Henry Miller falls asleep and has a dream, and that dream becomes a vision. He awakes to see the world with new eyes.
It begins with one of those lucid dreams where anything is possible:
“Nothing I wished to do required the least effort. If I wished to run, whether slow or fast, I did so without losing breath. If I wanted to jump a lake or skip over a hill, I simply jumped. If I wanted to fly, I flew.”
But this pleasant state of absolute freedom is soon transformed, to be replaced gradually with a frightening vision.
He realises he is not alone. There is a presence at his side. “My guardian angel, most likely.” He finds that he can communicate with everything he comes across – animals, plants, rocks – with the presence at his side enabling him to understand and be understood. This would be something to enjoy, but Henry has a feeling of foreboding: he is being “escorted” to some “realm”, for a purpose he cannot understand.
He becomes slowly aware that he is wounded and bleeding, from head to toe. The one who is with him tends to his wounds, but Henry is afraid. Is he about to die?

Your task >>
Summarize the passage on Henry Miller's dream in three sentences.

Data shown >>
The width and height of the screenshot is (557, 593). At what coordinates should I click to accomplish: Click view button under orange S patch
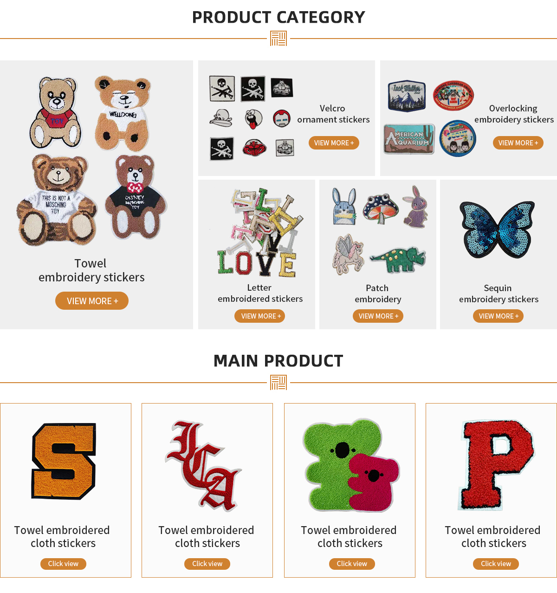(x=64, y=564)
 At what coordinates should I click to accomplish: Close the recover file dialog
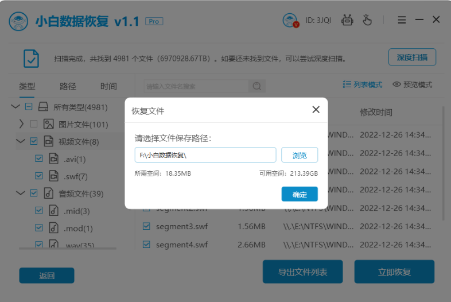[316, 110]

Exercise response >>
Henry Miller has a lucid dream in which he can run, jump over lakes and hills, and fly without the least effort. This freedom gradually turns into a frightening vision: a presence at his side lets him communicate with animals, plants, and rocks, yet he senses he is being escorted to some realm for a purpose he cannot understand. He then becomes aware that he is wounded and bleeding from head to toe, and although the presence tends to his wounds, he is afraid he may be about to die.